January 20

What was advertised in a revolutionary American newspaper 250 years ago today?

Constitutional Gazette (January 20, 1776).

“Now selling by WILLIAM GREEN, Bookseller, in Maiden Lane, New-York.  COMMON SENSE.”

Just eleven days after the first newspaper advertisement for Thomas Paine’s Common Sense appeared in the January 9, 1776, edition of the Pennsylvania Evening Post, the first advertisement for the inflammatory political pamphlet ran in a newspaper outside of Philadelphia.  Within a week, Robert Bell, the publisher of the first edition, inserted advertisements in all six newspapers printed in Philadelphia, including Henrich Millers Pennsylvanischer Staatsbote.  One of the most savvy and influential American printers and booksellers of the eighteenth century, Bell quickly dispatched copies of the pamphlet to New York.  On January 20, the Constitutional Gazette carried an advertisement that nearly replicated those in Philadelphia’s newspapers.

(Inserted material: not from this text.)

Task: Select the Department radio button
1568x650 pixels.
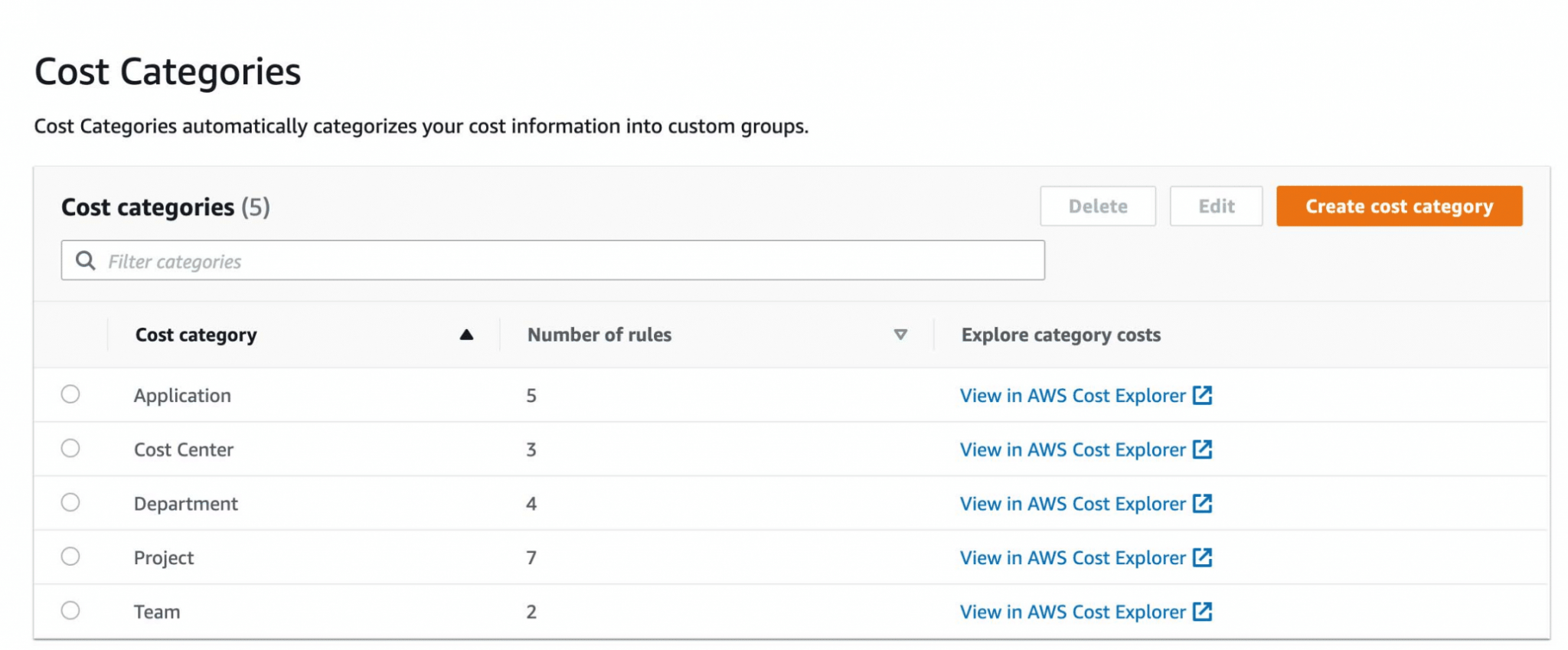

That notice announced the publication of the pamphlet and stated that it was “now selling by ROBERT BELL, in Third-Street, Philadelphia” for two shillings per copy.  Yet prospective customers did not need to send to Philadelphia to acquire copies because the pamphlet was “now selling by WILLIAM GREEN, Bookseller, in Maiden Lane, New-York.”  Like the other advertisements, the notice in the Constitutional Gazette did not identify Paine as the author.  It gave the title of the work, “COMMON SENSE; ADDRESSED TO THE INHABITANTS OF AMERICA,” and listed the various headings for the sections of the pamphlet.  Readers may have already heard about a new pamphlet that took Philadelphia by storm and some of the arguments for declaring independence that it contained, yet such an outline likely told them more than they already knew and whetted their appetites for more.  What did the pamphlet say about “Monarchy and Hereditary succession”?  What kinds of “Thoughts on the present state of American affairs” did it contain?  What did the author think of “the present Ability of America” in its contest against Great Britain?  Even before they saw anything in print, most residents of New York probably first learned about Common Sense via word of mouth.  The advertisement in the Constitutional Gazette offered readers an opportunity to move beyond excited conversations about what they heard the pamphlet said about monarchy, government, and the prospects for declaring independence to obtaining their own copies and reading the treatise for themselves.  It did not take long for advertisements for Common Sense to move beyond Philadelphia’s newspapers to the Constitutional Gazette in New York and other newspapers in other cities and towns.